Some miners, like Marathon, used the fresh capital to pay down hefty debt loads incurred when they scaled up to ride the 2021 bill run, while others used the funds to finance infrastructure expansion and new ASIC miner orders.

Key Background

Bitcoin’s fourth block subsidy halving is scheduled to occur in mid-April. This quadrennial event will immediately cut mining revenue in half by reducing the number of bitcoin issued per block by 50%. If it were to happen today, for example, miners would earn roughly $140,000 per block instead of the ~$280,000 they earn today from the current block reward, which includes transaction fees and newly minted bitcoins.
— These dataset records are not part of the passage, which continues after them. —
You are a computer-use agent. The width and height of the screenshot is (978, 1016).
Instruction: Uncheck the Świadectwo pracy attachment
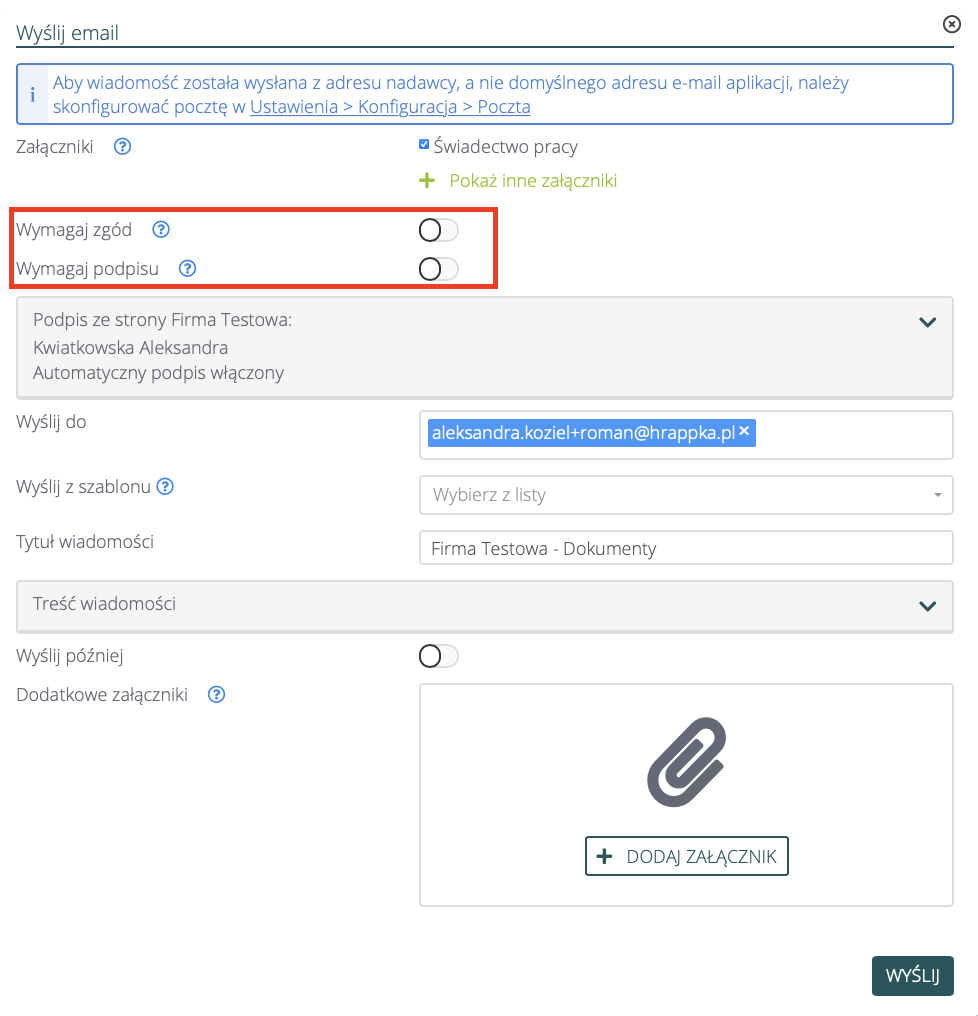click(424, 145)
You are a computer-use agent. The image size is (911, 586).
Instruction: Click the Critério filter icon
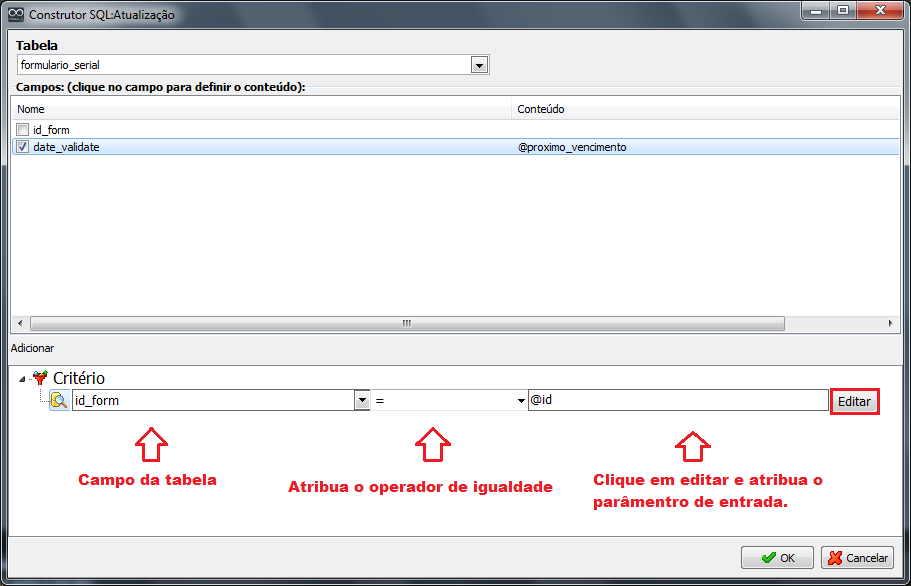pyautogui.click(x=40, y=378)
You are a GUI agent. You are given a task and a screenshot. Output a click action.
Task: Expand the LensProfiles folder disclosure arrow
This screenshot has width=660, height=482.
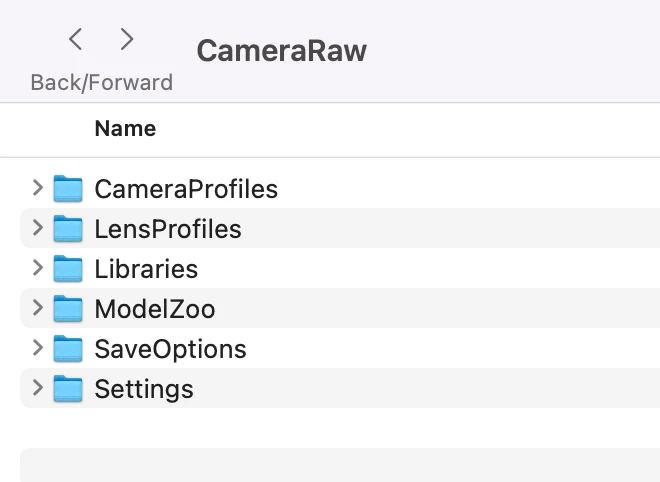37,227

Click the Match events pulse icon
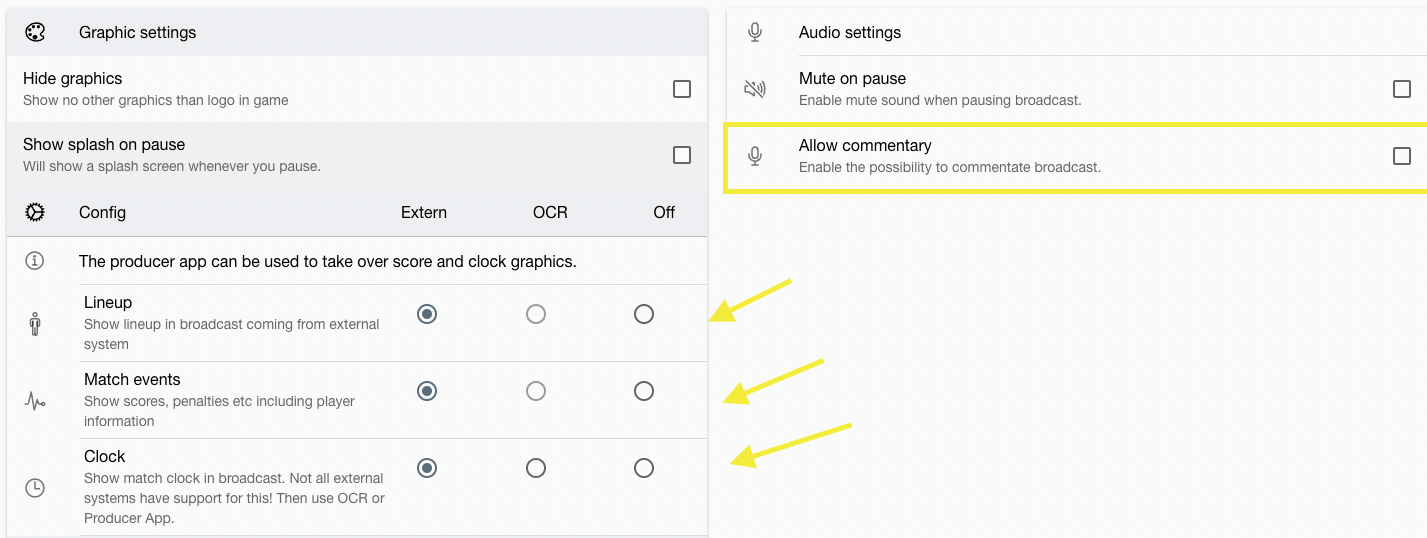35,401
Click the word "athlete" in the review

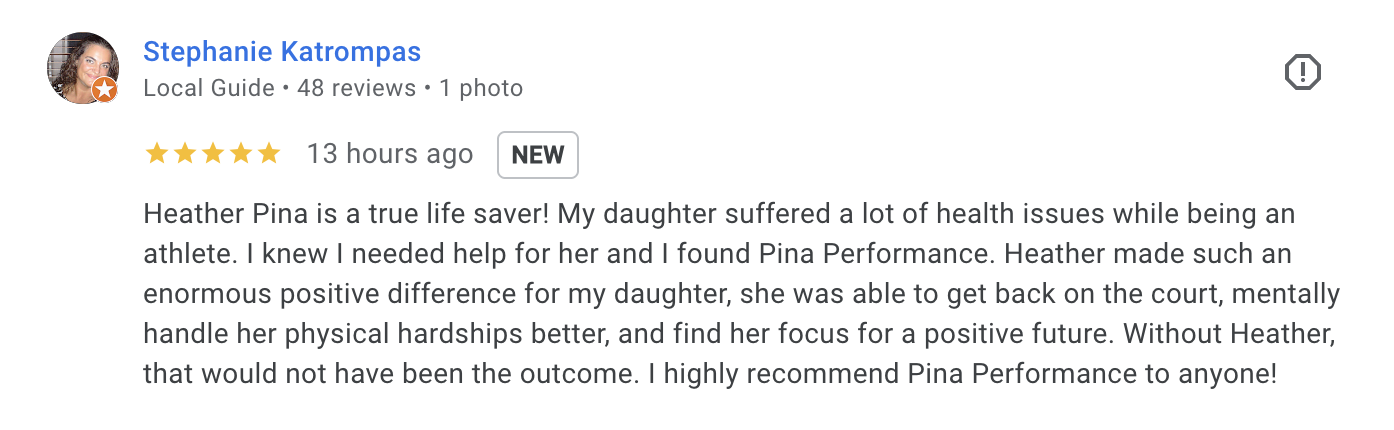(183, 255)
If the price of bitcoin doubles, their revenue would stay the same.

For many miners, last year was a preparation period to gear up for what will likely be the toughest year yet in bitcoin mining, and the equity sales attest to the shifting financial management strategies that public miners are executing to adapt to current market conditions ahead of the halving. The chart below illustrates the profit squeeze that the halving will force onto miners. Using a hypothetical scenario where a miner is running 10 Antminer S19 XPs at $0.06, we look at current operating profit and operating profit if the halving were to happen tomorrow by using hashprice, a revenue measure miners use that indicates how much money they can earn per day for their compute power.

As the chart indicates, if the halving were to happen tomorrow, this hypothetical miner’s margins would shrink from 60% to 19% – a significant reduction.

It’s worth noting that this hypothetical only looks at direct operating costs with regard to power and that public miners have overhead that includes selling, general, and administrative expenses (SG&A) and other costs such as servicing debt.

Core Scientific, which recently emerged from bankruptcy, is perhaps the poster child for how debt can burden a public Bitcoin miner. Even after shaving its debt significantly in Chapter 11 restructuring, Core Scientific reported $680 million in outstanding debt in Q3-2023, with a contractual interest expense of $60 million for the first nine months of 2023 on these loans.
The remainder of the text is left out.